In 2021, almost half of US-based business owners reported feeling burnt out and drained of physical or emotional energy. For many of them, burnout is what stands between them and the success of their business.
Burnout is usually caused by prolonged work-related emotional, physical, and mental stress.
Some common signs of burnout include exhaustion, low productivity and procrastination. And over time, it can lead to serious health problems.
Why burnout is so common when growing a business
For business owners, the day starts very early and ends…well it never really ends. There are no vacation days, no sick days. If the business fails - you fail. And even when you don’t actually have to physically be present, owning a business occupies your mind constantly - did you pay your suppliers? Will the delivery be there on time? Did the health inspector show up today? Is the schedule ready?
When expanding your business, things get even more complicated. To grow, you need to spend more money and more time on tasks that you aren’t used to doing - like advertising, marketing, renovations, managing freelancers, contractors and more.
All of these heighten stress levels and lead to burnout. But there are many things you can do to avoid it.
How to avoid burnout
1. Rely on others
Often, business owners have a hard time delegating. However, sharing the workload is part of being a leader. Rely on your employees whenever possible. For tasks outside work, lean on friends and family (protip: they want to help you). If possible, you can also outsource some things, like social media management or bill pay.
Figure out your essential tasks as a business owner and delegate the rest. This will allow you to expand your business and create more free time to spend doing what you love most.
2. Unplug once a week
This is probably the hardest thing to do on this list, but no person can ever succeed without rest. Choose one day every week that you can take off (half a day will also do the trick) and don’t work. Let your staff and clients know that you’re unavailable during that time and they’ll know to reach you only if there’s an absolute emergency.
3. Use tech wherever possible
According to a recent report, 65% of business owners in the U.S. have turned to technology to become more efficient. For example, De Maison East started paying all their bills online with Melio. This helped them deal with the shift toward remote work and they now save 45 minutes every day in the back office. They were able to eliminate much of the frustration that comes from the financial side of the business.
4. Make time for hobbies
Your business is run by your passion and you probably spend most of your waking hours on your craft. But there’s great value in making time for other things you enjoy.

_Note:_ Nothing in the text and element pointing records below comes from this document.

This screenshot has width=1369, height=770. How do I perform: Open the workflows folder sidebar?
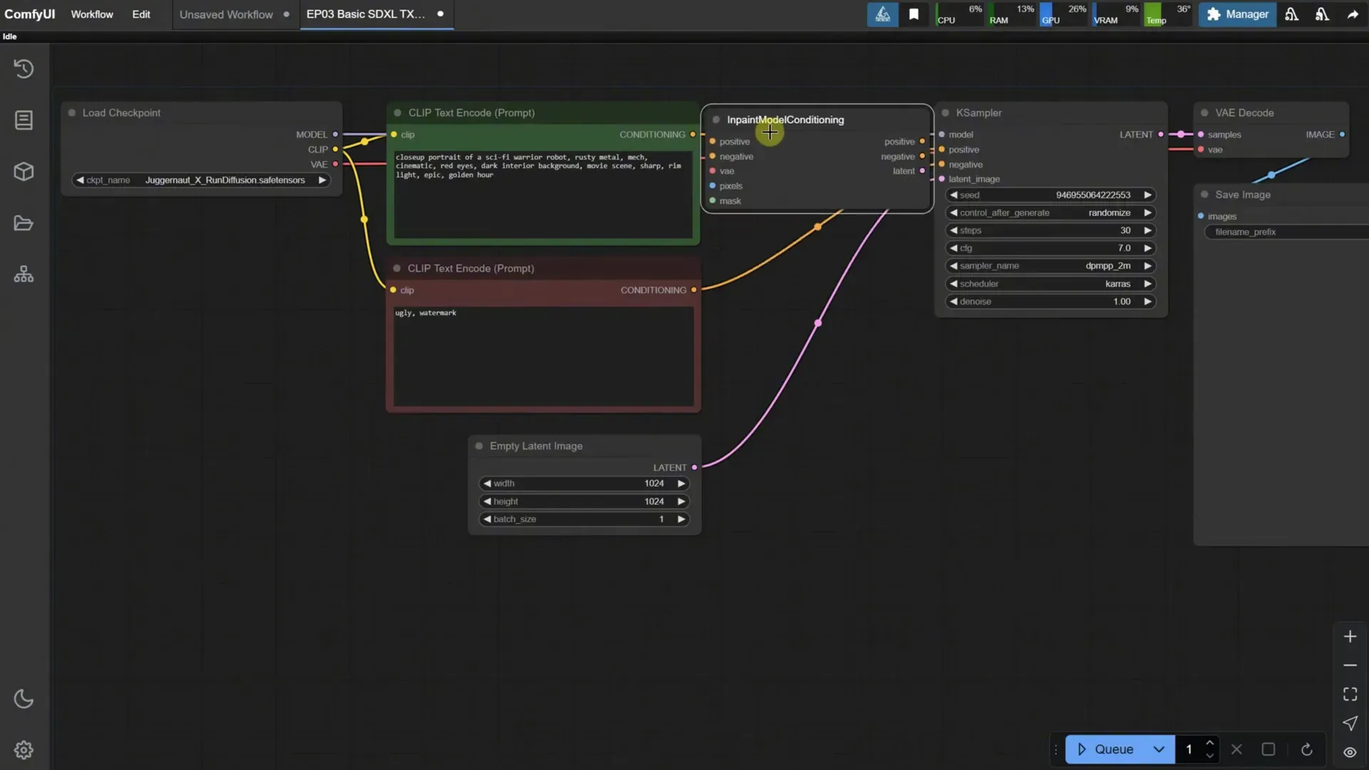coord(24,223)
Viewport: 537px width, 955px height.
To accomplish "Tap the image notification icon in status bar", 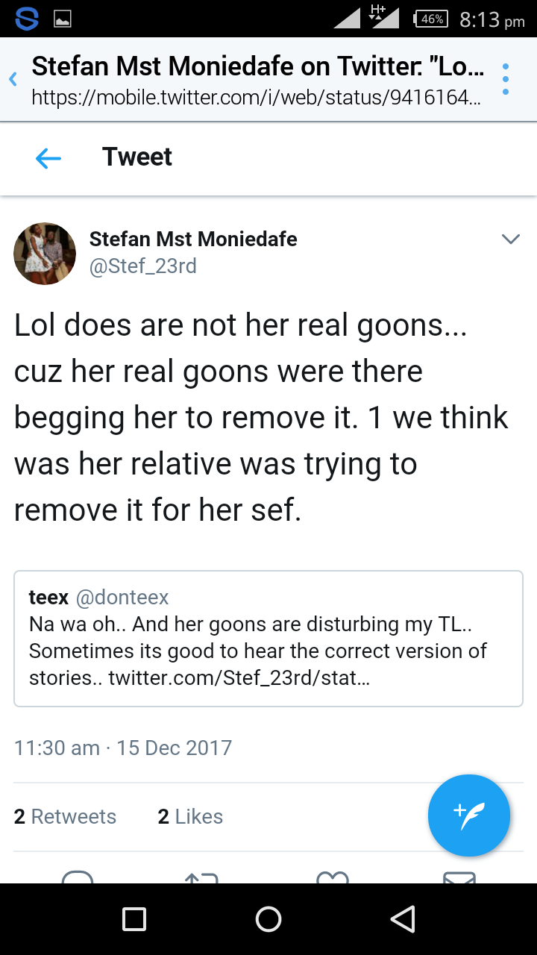I will point(63,19).
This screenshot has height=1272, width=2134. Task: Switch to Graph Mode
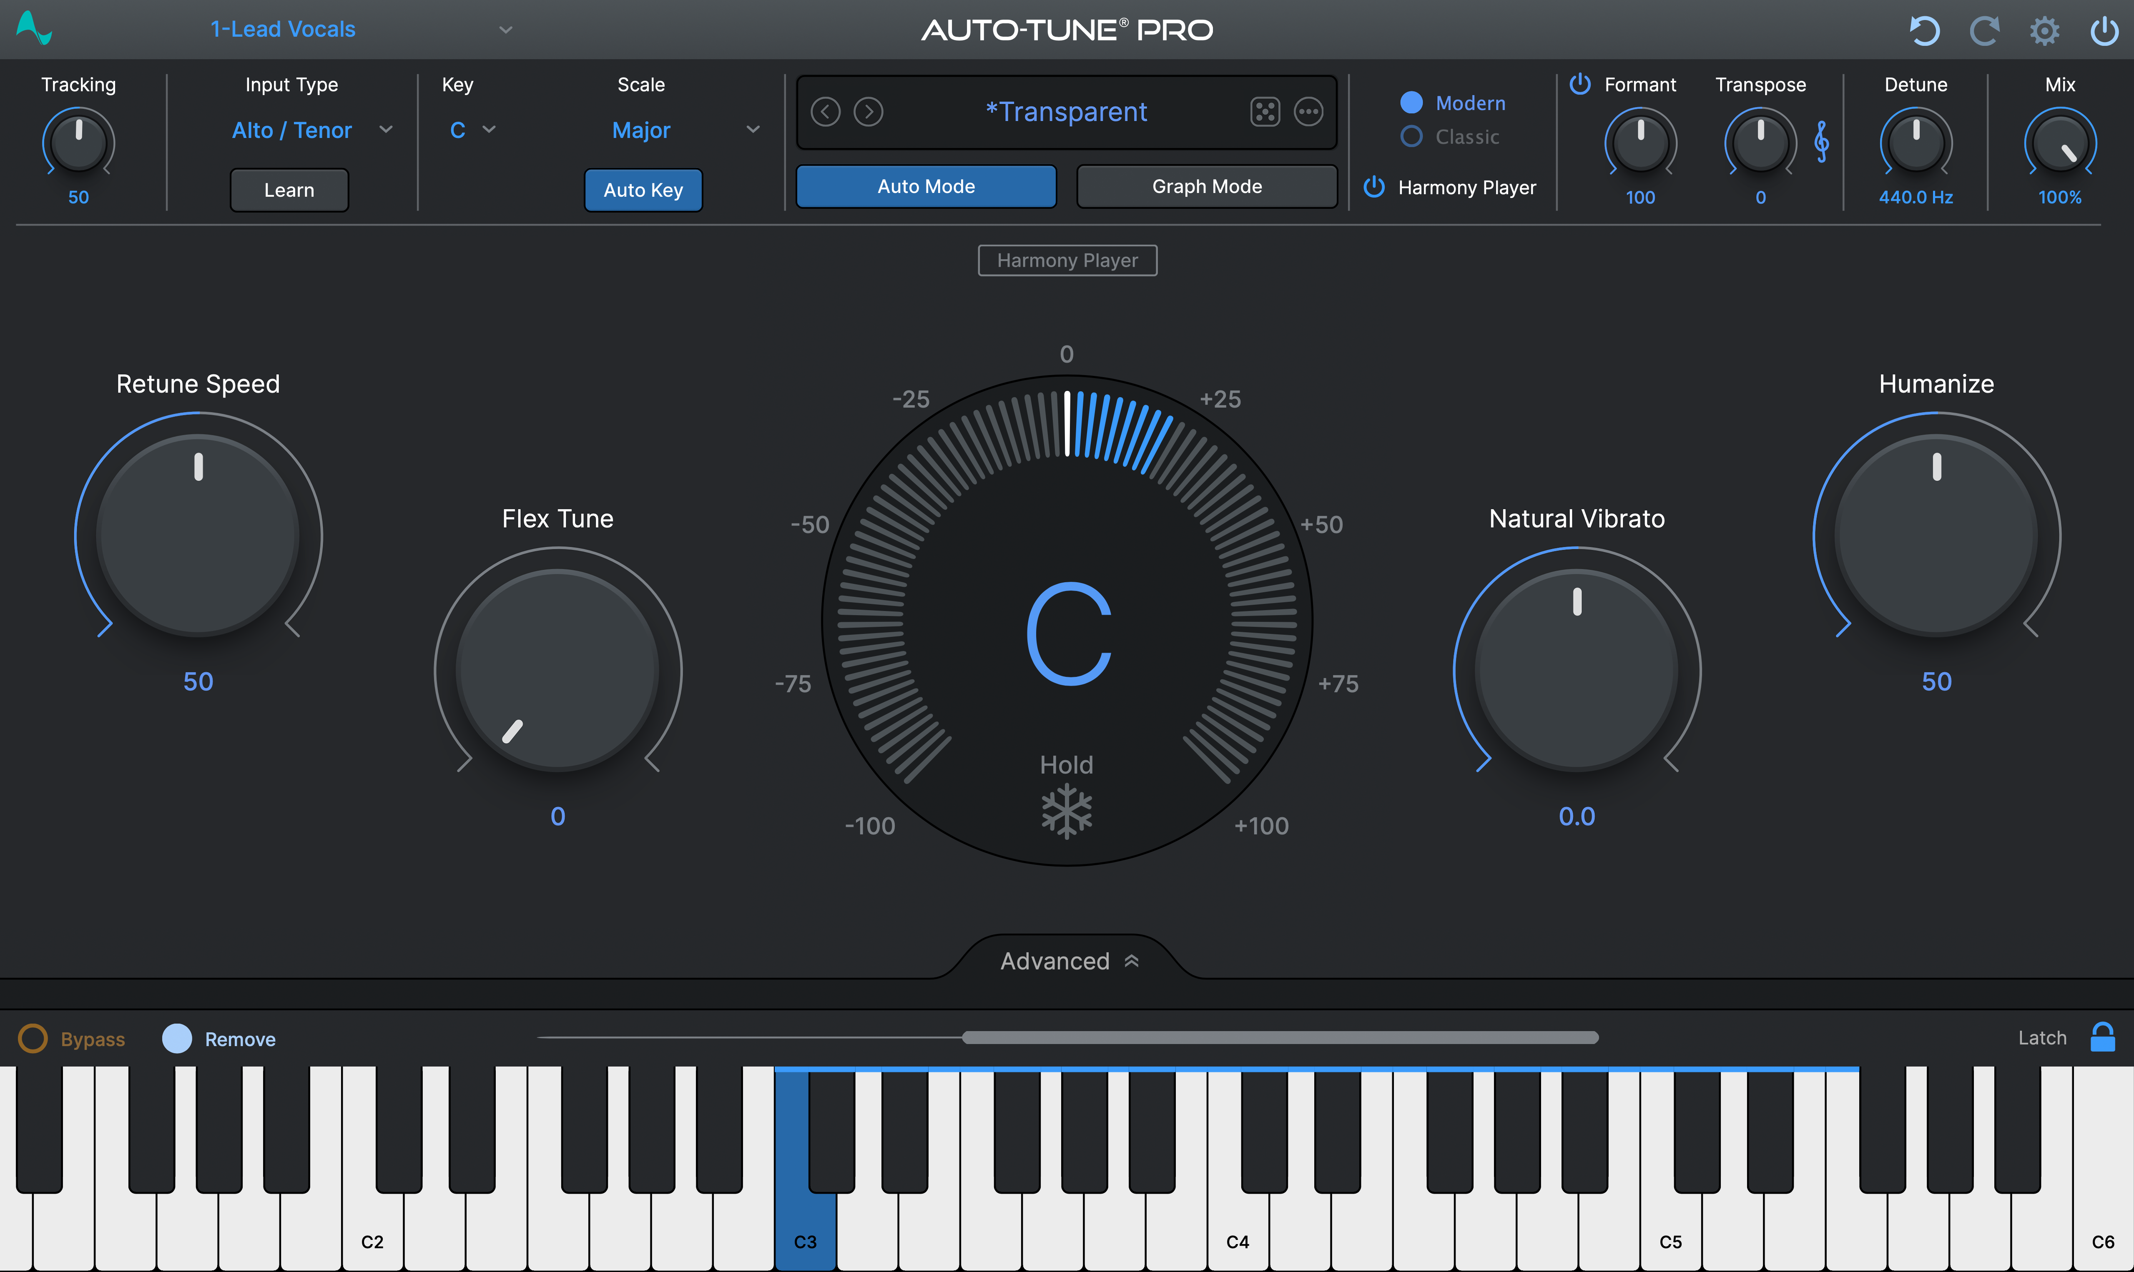click(1205, 186)
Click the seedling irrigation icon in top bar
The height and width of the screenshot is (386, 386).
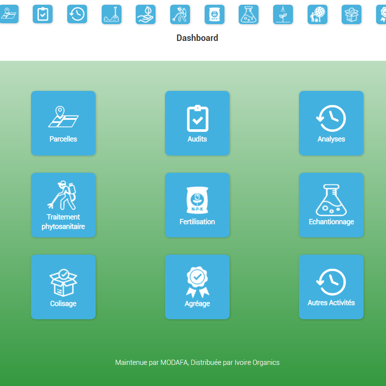point(283,14)
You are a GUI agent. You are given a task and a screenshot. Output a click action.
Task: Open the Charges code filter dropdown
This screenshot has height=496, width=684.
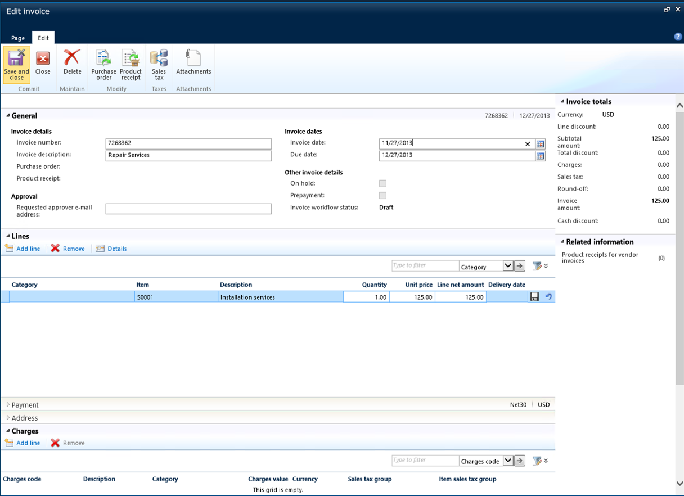pos(508,461)
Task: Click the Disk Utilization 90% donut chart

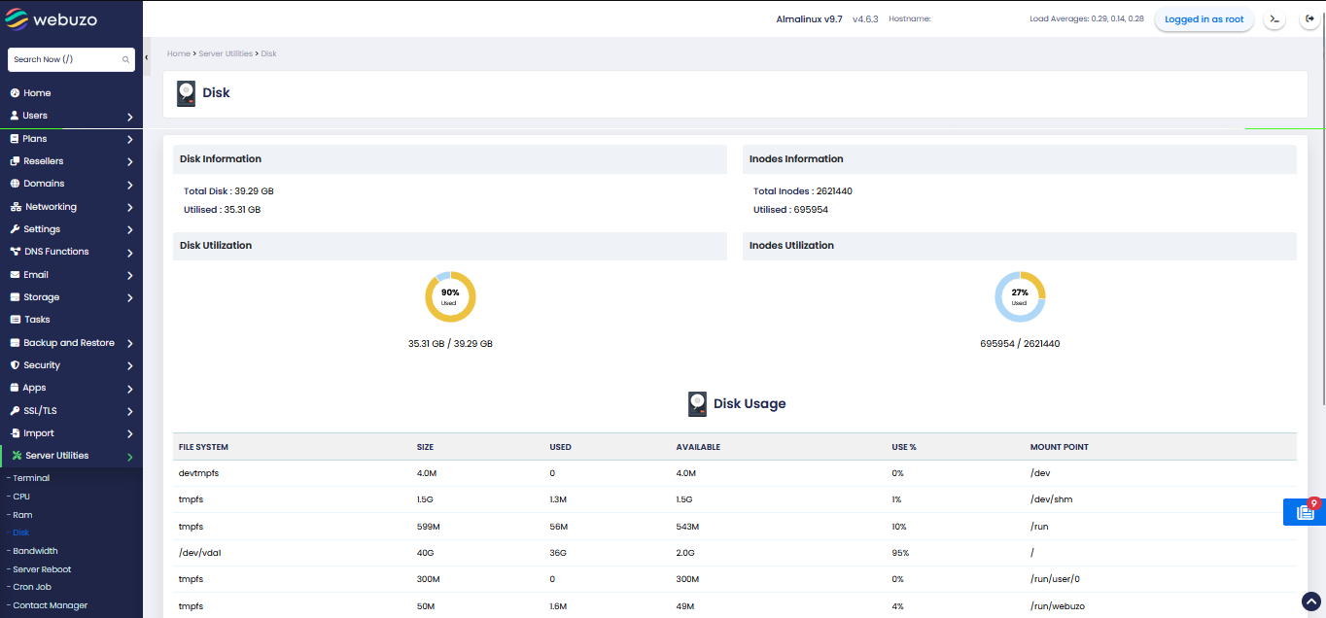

Try to match your hobby to your mood. If you’re exhausted, try reading, writing or knitting. If you find yourself angry all the time, try exercising. Generally speaking, everyone can benefit from more exercise. Finding time in your busy schedule to work out can reduce your cortisol levels.
5. Set boundaries
Creating boundaries isn’t just about limiting your work hours. It’s about setting limits to protect yourself, your creativity, your client relationships, and so on. Set specific office hours, use a work phone, and never give away your personal number. It’s important to communicate those boundaries to your clients and your team.
It used to be taboo but since COVID, more and more people are publicly turning to talk therapy. As Richard Taite, founder of Cliffside Malibu says, “Not only do successful people not fear therapy, they embrace it.”
There are plenty of studies that show that talk therapy can not only help you deal with burnout, anxiety and stress, but can also prevent it. While you may not always feel comfortable talking to your loved ones about what you’re going through, therapists are there to listen and help you cope and strategize.
Don’t feel the burn
It’s in the best interest of you and your business to take good care of yourself. Relying on others, exercising, taking time off and using digital solutions can all help your mental state. Burnout won’t go away unless you’re aware of its dangers and are actively looking for ways to avoid it. For your business to grow, your mental health should come first.
*This blog post is intended for informational purposes only and is not intended as financial advice.
**Melio does not provide legal, tax or accounting advice, and you should consult with a professional advisor before making any financial decisions.